During the course of a year, I'm sent many different resources by a variety of people. In most cases, these are books on some aspect of disasters. More recently I became aware of Cards for Calamity.
I was contacted by Elizabeth and Jolie who are the founders of a social enterprise that shares knowledge based on learning from disaster, to empower individuals, organizations and communities to seize the opportunities that come with change. They have worked on disasters all over the world but are based in New Zealand.
They have created the Cards for Calamity to help people navigate life after disaster. Composed of tales, tips and tricks, these 70 cards make life a little easier. In practical and profound ways, they guide people through the weeks, months and years after disaster. They realized that to come out of a disaster the best you can, it helps to have knowledge and inspiration from others who have been there before. The cards make life a that little bit easier at such a tough time.

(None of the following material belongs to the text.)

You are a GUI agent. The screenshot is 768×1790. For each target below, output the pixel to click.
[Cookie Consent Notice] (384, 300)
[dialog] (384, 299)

My thinking is this. There are disaster counseling services available after a large event — but there are not enough of them to go around, and not everyone needs that level of effort for what they are dealing with mentally. These cards can be a way for an individual or family to think about and dialog with one another about the impacts of the disaster and not let feelings get pent up with no form of release. They are not the only solution, but another tool in the toolbox. In this area of our work, there aren't that many tools.
I'm still thinking about how you go about using these cards as a community/organization. Do you have some sets on hand? Do you distribute them to mental health professionals in the region? Or, at the time of the disaster — you tap this resource? The challenge with this last one is remembering to take action in the middle of dealing with the event.
You can find more information at www.cardsforcalmity.com
I’ve got a set coming my way, so I will be able to update you on my experience of them. Here are some thoughts on them from two other professionals who have reviewed their content.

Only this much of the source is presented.